● **SOURCE DATA**
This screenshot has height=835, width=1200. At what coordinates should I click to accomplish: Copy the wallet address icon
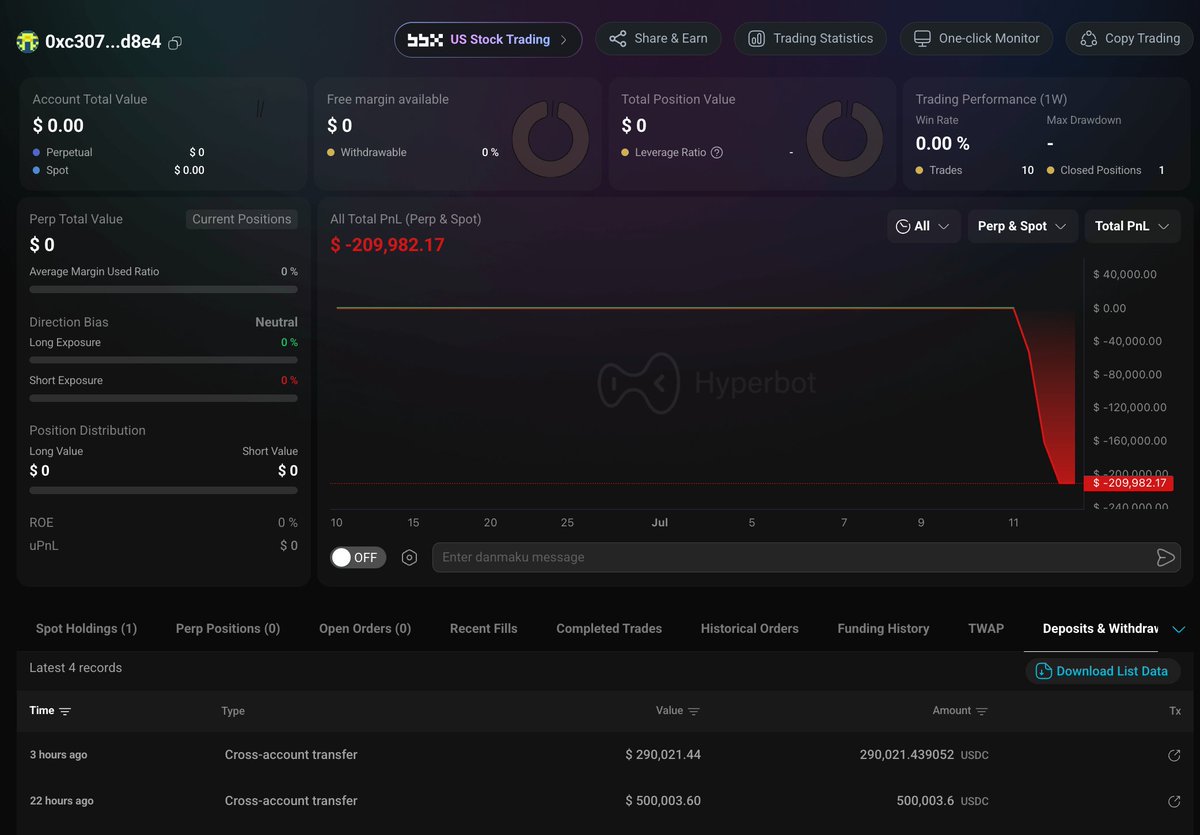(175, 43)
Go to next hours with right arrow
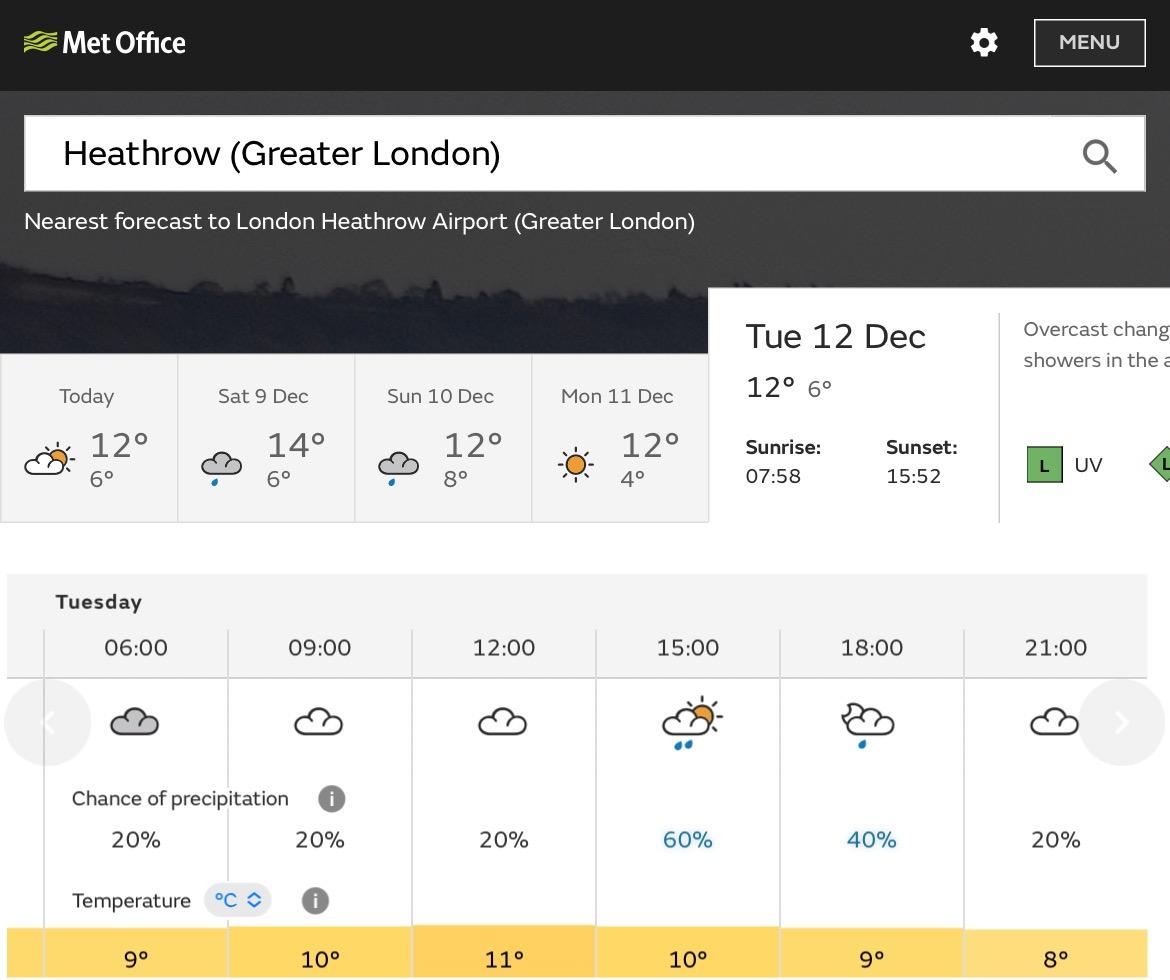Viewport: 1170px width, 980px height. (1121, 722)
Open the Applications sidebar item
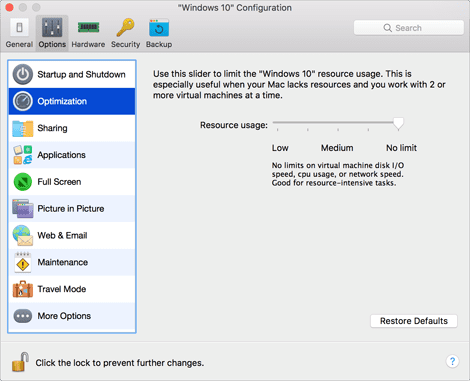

● **TASK DESCRIPTION**
Copy exactly, leaving out pictures, the lines from the line containing "Go to next hours with right arrow" through the last line of the records.

● **SOLUTION TO THE EXERCISE**
Go to next hours with right arrow
Viewport: 1170px width, 980px height. (1121, 722)
Open the Applications sidebar item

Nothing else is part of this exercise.